Reputation: 127
I am instantiating this object below every time I call csv in my function. Was just wondering if there's anyway I could just instantiate the object just once? I tried to split the return csv from def csv() to another function but failed.
Code instantiating the object
def csv():
proj = Project.Project(db_name='test', json_file="/home/qingyong/workspace/Project/src/json_files/sys_setup.json")#, _id='poc_1'
csv = CSVDatasource(proj, "/home/qingyong/workspace/Project/src/json_files/data_setup.json")
return csv
Test function
def test_df(csv,df)
..............
Upvotes: 0
Views: 336
Reputation: 4212
You can store the object in the function's local dictionary. And return that object if it exists, create a new one if it doesn't.
def csv():
if not hasattr(csv, 'obj'):
proj = Project.Project(db_name='test', json_file="/home/qingyong/workspace/Project/src/json_files/sys_setup.json")#, _id='poc_1'
csv.obj = CSVDatasource(proj, "/home/qingyong/workspace/Project/src/json_files/data_setup.json")
return csv.obj
Upvotes: 0
Reputation: 15255
Is your csv
function actually a pytest.fixture
? If so, you can change its scope to session
so it will only be called once per py.test
session.
@pytest.fixture(scope="session")
def csv():
# rest of code
Of course, the returned data should be immutable so tests can't affect each other.
Upvotes: 1
Reputation: 328614
You can use a decorator for this if CSVDatasource
doesn't have side effects like reading the input line by line.
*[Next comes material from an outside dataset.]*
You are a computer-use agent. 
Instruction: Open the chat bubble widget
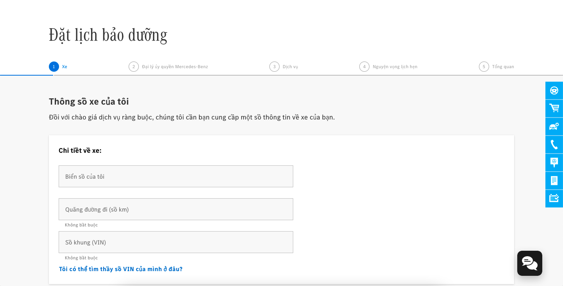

See Efficient way of having a function only execute once in a loop
Upvotes: 0
Reputation: 154946
You can use a global variable to cache the object:
_csv = None
def csv():
global _csv
if _csv is None:
proj = Project.Project(db_name='test', json_file="/home/qingyong/workspace/Project/src/json_files/sys_setup.json")#, _id='poc_1'
_csv = CSVDatasource(proj, "/home/qingyong/workspace/Project/src/json_files/data_setup.json")
return _csv
Another option is to change the caller to cache the result of csv()
in a manner similar to the snippet above.
Note that your "code to call the function" doesn't call the function, it only declares another function that apparently receives the csv
function's return value. You didn't show the call that actually calls the function.